Réfugiés

Un mois après le début de la guerre en Belgique, les premiers réfugiés sont arrivés en septembre 1914 dans la région BIE. Ce premier mois de la guerre, ils venaient surtout de la région autour de Louvain, Bruxelles et Anvers. La population locale les appelait « les Malinois » parce que beaucoup venaient de Malines. Ces gens racontaient souvent des histoires atroces de crimes et de massacres allemands. Le premier mois de la guerre, le collège de Lichtervelde a servi de centre d’accueil pour les réfugiés malinois. A Moorslede aussi, on a utilisé le petit collège pour le premier accueil.

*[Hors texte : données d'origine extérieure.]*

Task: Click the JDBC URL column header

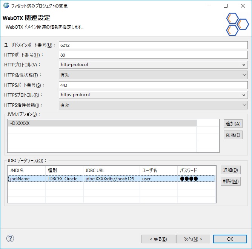Action: point(111,170)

Les communes ont vite fondé des comités de secours pour les réfugiés. Ceux-ci ont été accueillis aussi bien que possible et on a créé des espaces d’accueil dans les édifices publics comme les écoles et les couvents. A partir de septembre 1914, l’Arsenal était un centre d’accueil pour les réfugiés à Roulers. Là, il y avait entre autres des habitants de Moorslede qui avaient dû quitter leur maison en novembre 1914. Le logement n’était pas confortable et assez vite, il y a eu toutes sortes de maladies et chaque jour il y avait des morts. Puisque les conditions hygiéniques étaient devenues insoutenables et que les soldats allemands craignaient une épidémie de peste, on a libéré les réfugiés et on les a hébergés chez la population locale.

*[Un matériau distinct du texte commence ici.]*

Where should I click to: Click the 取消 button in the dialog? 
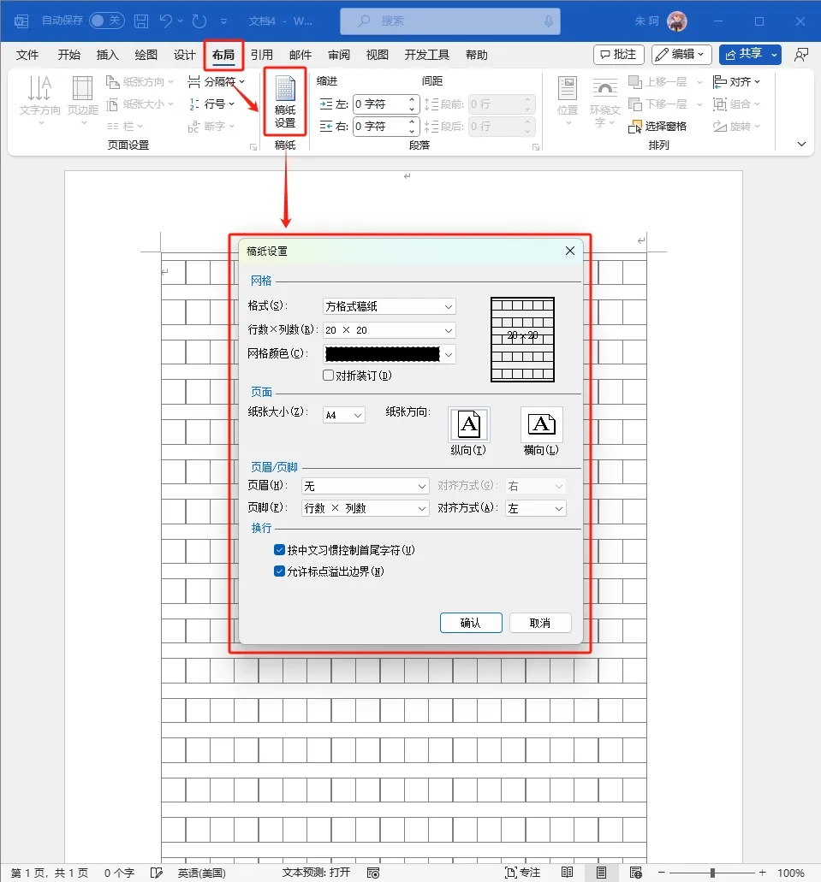coord(540,623)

A la suite de l’avance allemande au début de la guerre, beaucoup de gens ont fui plus loin en France, et, là, en passant par Calais, ils ont été transférés vers des territoires inoccupés. Il n’ y a pas de chiffres exacts concernant les réfugiés belges mais généralement on suppose qu’en 1918, il y avait environ 325 000 Belges en France. Pendant les premiers mois de guerre, il y avait à Folkestone, en Grande-Bretagne, 35 000 Belges. Beaucoup de gens ont aussi essayé de fuir aux Pays-Bas qui étaient neutres. L’occupant allemand a essayé d’empêcher cela par une surveillance sévère de la frontière au moyen de sentinelles et de fil de fer barbelé.

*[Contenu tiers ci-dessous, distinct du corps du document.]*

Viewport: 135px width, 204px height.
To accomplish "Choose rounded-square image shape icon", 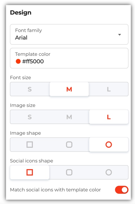I will point(69,145).
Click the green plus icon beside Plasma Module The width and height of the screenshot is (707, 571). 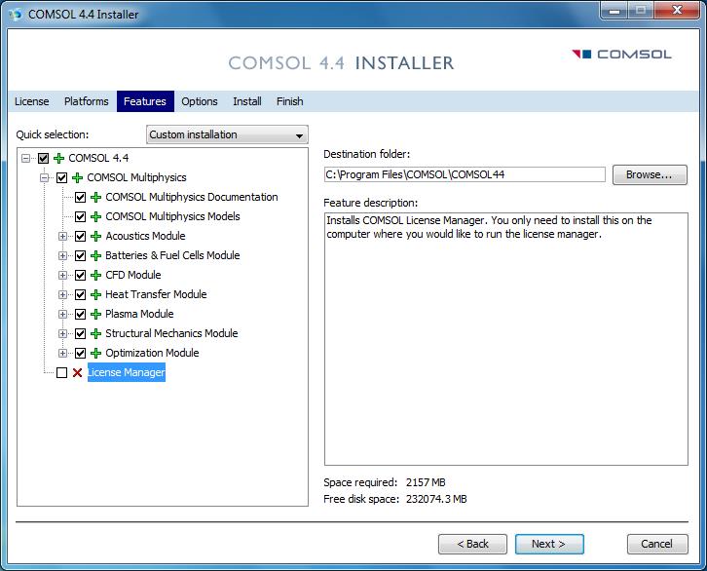(x=95, y=314)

Les habitants de la région BIE se sont aussi enfuis. Certains sont partis les premiers jours de la guerre pour revenir plus tard vers leur ville ou commune. D’autres ont été en fuite pendant toute la guerre ou ont été obligés de quitter le village qui était devenu trop dangereux. Ainsi beaucoup d’habitants de Dadizele se sont enfuis vers Balen parce que c’était devenu trop dangereux dans leur commune.